Paul Meyer, president of advanced concepts and technology for Raytheon Intelligence and Space, has contributed his thoughts on the Department of Defense’s JADC2 Implementation Plan and how those who serve defense customers may support the initiative.
Meyer said the plan, which was signed into effect by Deputy Secretary of Defense and Wash100 Award winner Kathleen Hicks on March 15, “underscores the urgency in leveraging data connectivity to enable the Joint Forces to defeat adversaries.”
The JADC2 system combines automation, artificial intelligence, predictive analytics and machine learning to form a complex, shared information and data infrastructure. It is intended to create an efficient and fast-acting chain of “sense,” “make sense” and “act” directives for warfighters.
On Raytheon and other companies’ role in the plan’s execution, Meyer said, “Industry can help make the strategy actionable by applying our advanced capabilities in space systems, resilient communications, autonomous sensors, AI/ML and smart effectors.”
According to Meyer, Hicks and Chairman of the Joint Chiefs of Staff General Mark Milley, JADC2’s necessity is due to the ever-increasing prevalence of information in conflict scenarios – “terabytes upon terabytes of…operations information,” per Meyer. JADC2 is key because it will ideally speed up the dispersal and processing of information so that combattants can act faster and the full arsenal of strategies and tools may be deployed.
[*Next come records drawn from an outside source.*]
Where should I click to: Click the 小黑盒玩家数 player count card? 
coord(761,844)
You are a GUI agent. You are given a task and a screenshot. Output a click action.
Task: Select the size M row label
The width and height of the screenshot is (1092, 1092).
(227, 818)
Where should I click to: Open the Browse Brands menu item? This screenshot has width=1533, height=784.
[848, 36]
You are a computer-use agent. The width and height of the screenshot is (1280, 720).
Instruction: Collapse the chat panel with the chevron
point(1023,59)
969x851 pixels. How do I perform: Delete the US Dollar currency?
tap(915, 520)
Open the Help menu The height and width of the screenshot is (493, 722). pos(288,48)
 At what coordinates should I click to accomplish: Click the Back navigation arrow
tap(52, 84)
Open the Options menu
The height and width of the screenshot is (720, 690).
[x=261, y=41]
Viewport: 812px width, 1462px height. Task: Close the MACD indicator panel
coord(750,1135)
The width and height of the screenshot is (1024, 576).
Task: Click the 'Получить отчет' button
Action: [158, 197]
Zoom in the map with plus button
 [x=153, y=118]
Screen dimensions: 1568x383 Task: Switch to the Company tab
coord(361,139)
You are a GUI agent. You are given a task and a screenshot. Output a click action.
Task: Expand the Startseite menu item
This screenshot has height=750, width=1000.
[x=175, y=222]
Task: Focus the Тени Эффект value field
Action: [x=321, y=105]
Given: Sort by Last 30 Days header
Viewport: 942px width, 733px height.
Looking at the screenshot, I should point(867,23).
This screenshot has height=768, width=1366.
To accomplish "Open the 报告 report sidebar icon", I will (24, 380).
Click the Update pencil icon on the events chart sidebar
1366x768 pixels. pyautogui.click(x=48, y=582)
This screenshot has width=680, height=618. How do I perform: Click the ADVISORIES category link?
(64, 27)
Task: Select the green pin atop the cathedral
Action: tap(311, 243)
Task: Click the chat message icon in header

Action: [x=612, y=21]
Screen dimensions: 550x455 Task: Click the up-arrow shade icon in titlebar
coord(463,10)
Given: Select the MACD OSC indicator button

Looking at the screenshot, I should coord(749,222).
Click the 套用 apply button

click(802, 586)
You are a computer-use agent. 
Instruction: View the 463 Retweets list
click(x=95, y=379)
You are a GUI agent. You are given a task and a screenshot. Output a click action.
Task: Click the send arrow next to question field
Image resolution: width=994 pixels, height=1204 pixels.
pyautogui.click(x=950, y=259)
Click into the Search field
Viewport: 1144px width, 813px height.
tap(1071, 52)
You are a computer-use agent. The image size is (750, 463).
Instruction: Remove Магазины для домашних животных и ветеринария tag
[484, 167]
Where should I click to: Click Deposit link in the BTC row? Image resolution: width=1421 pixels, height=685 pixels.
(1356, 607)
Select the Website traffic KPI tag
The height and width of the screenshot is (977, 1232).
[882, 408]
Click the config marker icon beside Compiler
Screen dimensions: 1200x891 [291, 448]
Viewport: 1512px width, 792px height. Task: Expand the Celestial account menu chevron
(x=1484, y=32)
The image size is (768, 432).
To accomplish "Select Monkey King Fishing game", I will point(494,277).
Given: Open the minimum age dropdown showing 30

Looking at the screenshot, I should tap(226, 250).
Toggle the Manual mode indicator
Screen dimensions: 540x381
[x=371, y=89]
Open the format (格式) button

The details of the plan itself are classified, though they are said to include the steps for action, certain “milestones,” as well as an enumeration of resources needed to effectively orchestrate. The group responsible for carrying out the plan is the DSD-chartered JADC2 Cross-Functional Team.
Meyer says Raytheon is already conceiving of preparations to equip the JADC2 architects with the technology they require.
“We are digitally engineering these cost-effective battle management solutions today for our joint forces to make more informed command decisions faster and retain a military advantage against peer threats,” Meyer concluded.